Jaju S.,Mln Medical College Campus |
Gupta S.,MLN Medical College |
Pandey S.,MLN Medical College |
Singh V.,Mln Medical College Campus
Journal of Cancer Research and Therapeutics | Year: 2014
Aims/Background: Tumor necrosis is visualized on CT scan as non enhancing hypodense area. Necrotic areas contain less oxygen and results in poor response of chemo-radiotherapy. Literature review (1) has shown that for hypodense lesions in head and neck cancer the complete response rate is lower than the isodense lesions. Locally advanced head and neck cancer require the addition of surgery but after a radical dose of radiation that is, 7000 cGy, surgery become difficult but there is no tool initially that can be used for selection of patients after delivery of 4500 cGy, that is the dose after which surgery can be performed without much difficulty.
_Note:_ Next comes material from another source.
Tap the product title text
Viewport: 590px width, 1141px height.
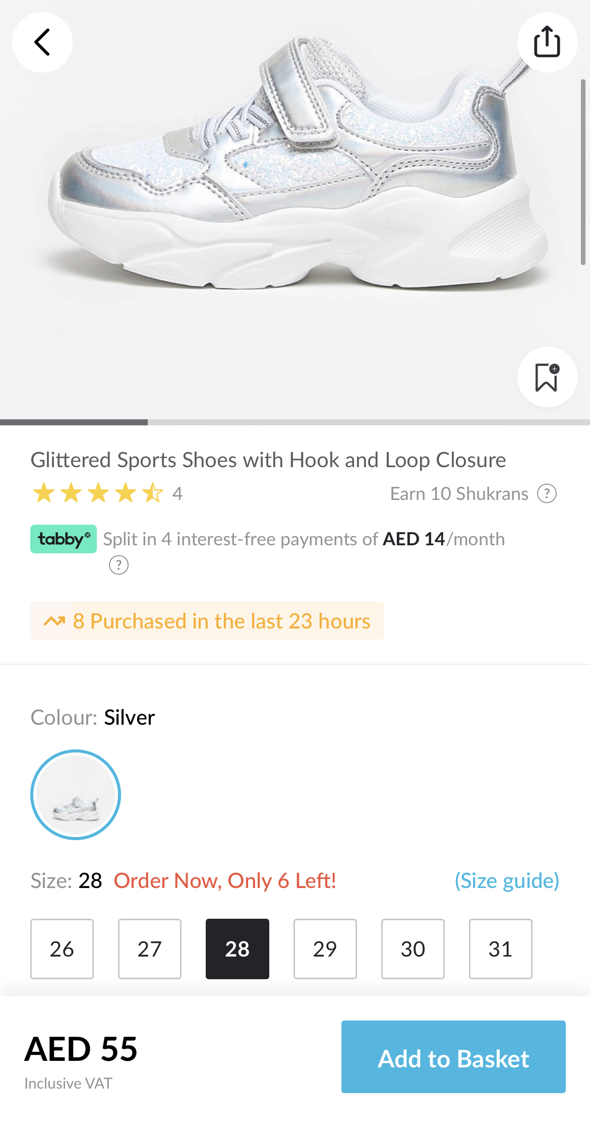coord(268,460)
The hypothesis is that, hypodense lymph nodes even when they are small will show less response to various schedules of chemoradiotherapy so hypodensity of lymph nodes can be used as a tool to select patient, who will go for surgery after initial 4500 cGy of radiotherapy. Surgery is usually performed 2 to 3 weeks after radiotherapy, so primary can be treated to full dose while the skin in region of lymph nodes radiation field will recover from acute radiation reaction. Correlation of C T density patterns of lymph nodes in head and neck cancer patients with treatment results when two different chemoradiotherapy schedules are used is studied. Materials and Methods: Eighty three patients with locally advanced head and neck cancer were treated with two schedules of concurrent chemoradiotherapy prospectively from August 2010 to July 2011. CT Scans of the entire neck region including primary were performed. An iodine based contrast material (150 ml) was injected intravenously starting with a bolus of 50ml (3ml/s), followed by a slow (1ml/s) infusion of the remaining dose. The total tumor volume of the primary and involved neck nodes was calculated as a cuboid volume using maximum dimension in each plane: Vc= (a x b x c). Nodal density was graded. Results and Conclusion: No statistically significant association between recovery and CT density was found (X 2 = 0.306; P > 0.05).